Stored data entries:
*** Begin section ***
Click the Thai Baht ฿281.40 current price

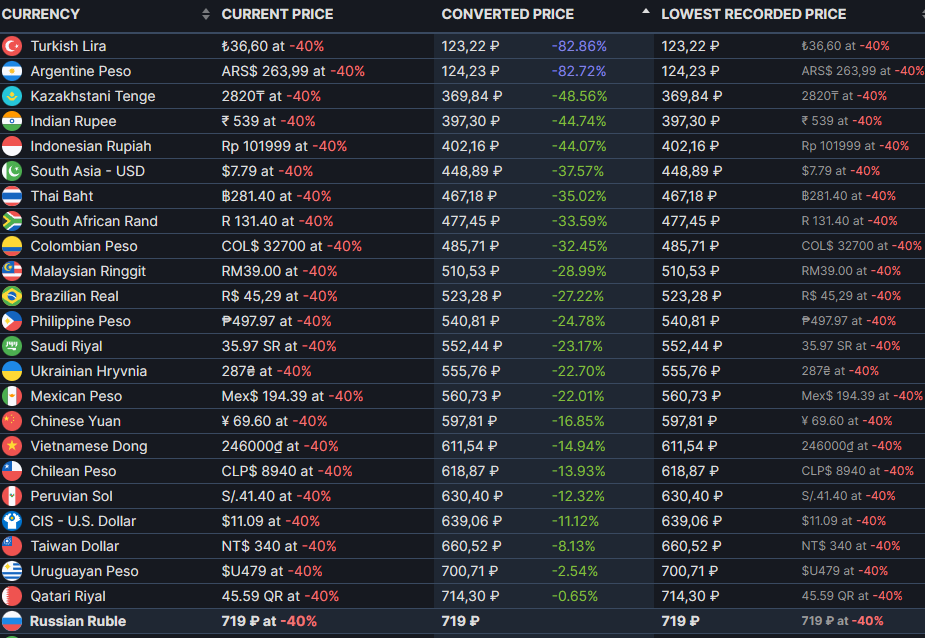(x=255, y=197)
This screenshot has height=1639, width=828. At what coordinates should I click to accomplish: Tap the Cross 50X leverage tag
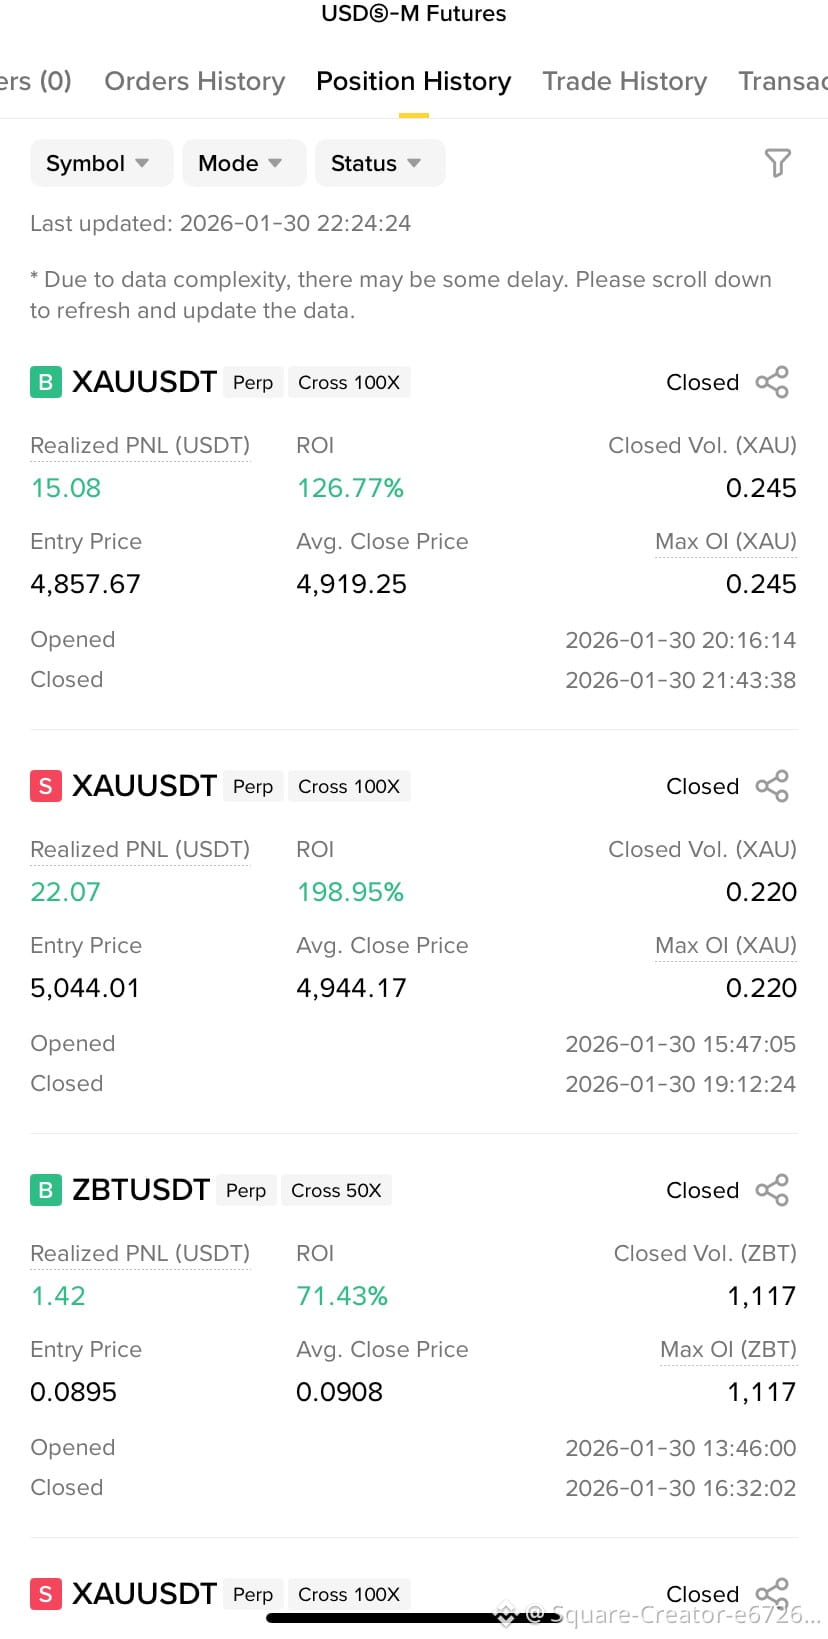[x=336, y=1190]
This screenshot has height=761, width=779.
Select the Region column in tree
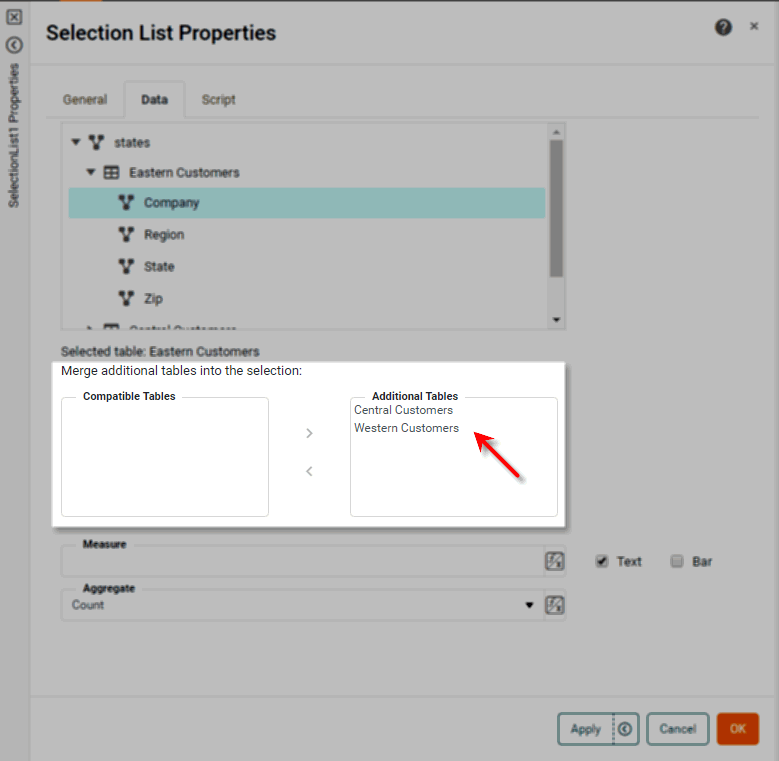click(163, 235)
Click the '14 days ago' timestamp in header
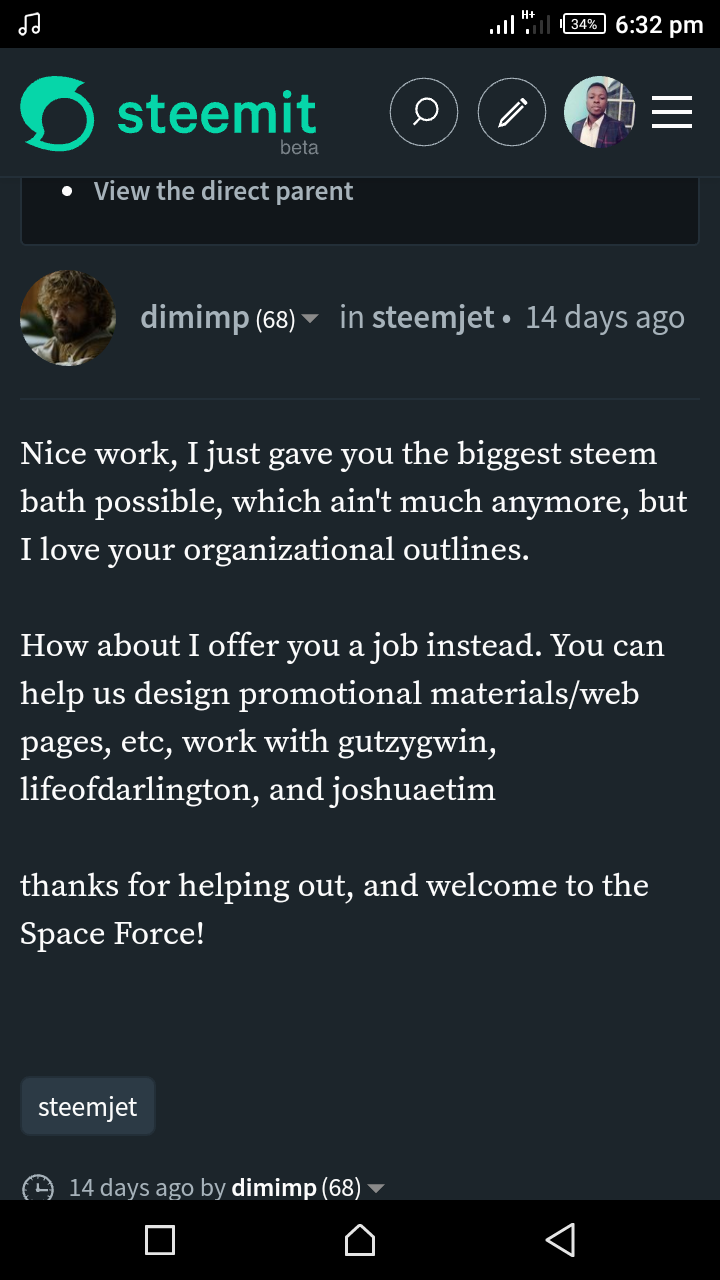Image resolution: width=720 pixels, height=1280 pixels. point(605,318)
*** End section ***
## WORK TASK
Output only the lines running from the one containing "Select the Region column in tree" to the end of the records, inclusive and exact; skip the pictures.

## RESPONSE TO THIS TASK
Select the Region column in tree
click(163, 235)
Click the '14 days ago' timestamp in header
Image resolution: width=720 pixels, height=1280 pixels. point(605,318)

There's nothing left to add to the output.